___ SUPPLIED ENTRIES ___
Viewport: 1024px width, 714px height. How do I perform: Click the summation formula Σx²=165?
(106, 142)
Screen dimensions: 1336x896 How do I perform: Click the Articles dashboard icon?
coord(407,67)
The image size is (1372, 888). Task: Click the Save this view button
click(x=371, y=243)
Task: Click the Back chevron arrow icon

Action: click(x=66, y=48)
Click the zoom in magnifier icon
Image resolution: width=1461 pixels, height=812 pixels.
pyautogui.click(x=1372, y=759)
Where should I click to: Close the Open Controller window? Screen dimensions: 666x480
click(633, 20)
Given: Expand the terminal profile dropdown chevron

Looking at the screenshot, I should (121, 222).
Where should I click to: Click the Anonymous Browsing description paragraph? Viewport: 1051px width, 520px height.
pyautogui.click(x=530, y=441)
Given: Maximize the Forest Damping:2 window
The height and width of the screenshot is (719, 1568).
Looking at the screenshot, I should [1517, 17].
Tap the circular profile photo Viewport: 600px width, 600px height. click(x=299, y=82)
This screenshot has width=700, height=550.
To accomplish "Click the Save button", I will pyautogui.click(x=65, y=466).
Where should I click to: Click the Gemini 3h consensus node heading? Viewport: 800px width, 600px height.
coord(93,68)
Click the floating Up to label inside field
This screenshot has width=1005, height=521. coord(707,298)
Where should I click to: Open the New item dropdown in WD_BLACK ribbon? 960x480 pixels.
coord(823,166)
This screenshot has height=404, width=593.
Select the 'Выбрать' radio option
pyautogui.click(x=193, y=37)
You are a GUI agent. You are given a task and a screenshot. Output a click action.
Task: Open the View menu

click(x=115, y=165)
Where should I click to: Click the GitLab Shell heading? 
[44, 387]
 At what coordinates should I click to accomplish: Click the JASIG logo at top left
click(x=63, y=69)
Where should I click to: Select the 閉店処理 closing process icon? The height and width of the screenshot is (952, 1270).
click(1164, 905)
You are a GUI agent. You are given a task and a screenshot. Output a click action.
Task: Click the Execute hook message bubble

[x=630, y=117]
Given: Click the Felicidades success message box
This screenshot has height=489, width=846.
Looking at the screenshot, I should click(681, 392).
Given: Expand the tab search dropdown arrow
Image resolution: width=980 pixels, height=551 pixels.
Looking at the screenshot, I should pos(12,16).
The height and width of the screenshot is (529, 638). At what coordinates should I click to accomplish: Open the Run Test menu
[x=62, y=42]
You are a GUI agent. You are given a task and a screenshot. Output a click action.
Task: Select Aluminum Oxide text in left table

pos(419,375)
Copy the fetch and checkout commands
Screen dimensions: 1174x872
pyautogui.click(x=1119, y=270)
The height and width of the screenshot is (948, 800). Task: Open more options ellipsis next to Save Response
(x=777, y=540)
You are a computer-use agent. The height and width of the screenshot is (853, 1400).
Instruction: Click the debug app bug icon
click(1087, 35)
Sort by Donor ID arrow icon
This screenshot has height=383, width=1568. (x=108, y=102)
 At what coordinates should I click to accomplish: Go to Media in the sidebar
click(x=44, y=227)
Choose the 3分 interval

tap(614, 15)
___
■ **WHAT NEEDS TO BE DONE**: Exactly and only the lines from the one containing "This screenshot has height=489, width=846." through the end of the material are to be reproduced, both ends included.

■ **THE ANSWER**:
This screenshot has height=489, width=846.
Looking at the screenshot, I should click(681, 392).
Given: Expand the tab search dropdown arrow
Image resolution: width=980 pixels, height=551 pixels.
Looking at the screenshot, I should pos(12,16).
The height and width of the screenshot is (529, 638). At what coordinates should I click to accomplish: Open the Run Test menu
[x=62, y=42]
You are a GUI agent. You are given a task and a screenshot. Output a click action.
Task: Select Aluminum Oxide text in left table

pos(419,375)
Copy the fetch and checkout commands
Screen dimensions: 1174x872
pyautogui.click(x=1119, y=270)
The height and width of the screenshot is (948, 800). Task: Open more options ellipsis next to Save Response
(x=777, y=540)
You are a computer-use agent. The height and width of the screenshot is (853, 1400).
Instruction: Click the debug app bug icon
click(1087, 35)
Sort by Donor ID arrow icon
This screenshot has height=383, width=1568. (x=108, y=102)
 At what coordinates should I click to accomplish: Go to Media in the sidebar
click(x=44, y=227)
Choose the 3分 interval

tap(614, 15)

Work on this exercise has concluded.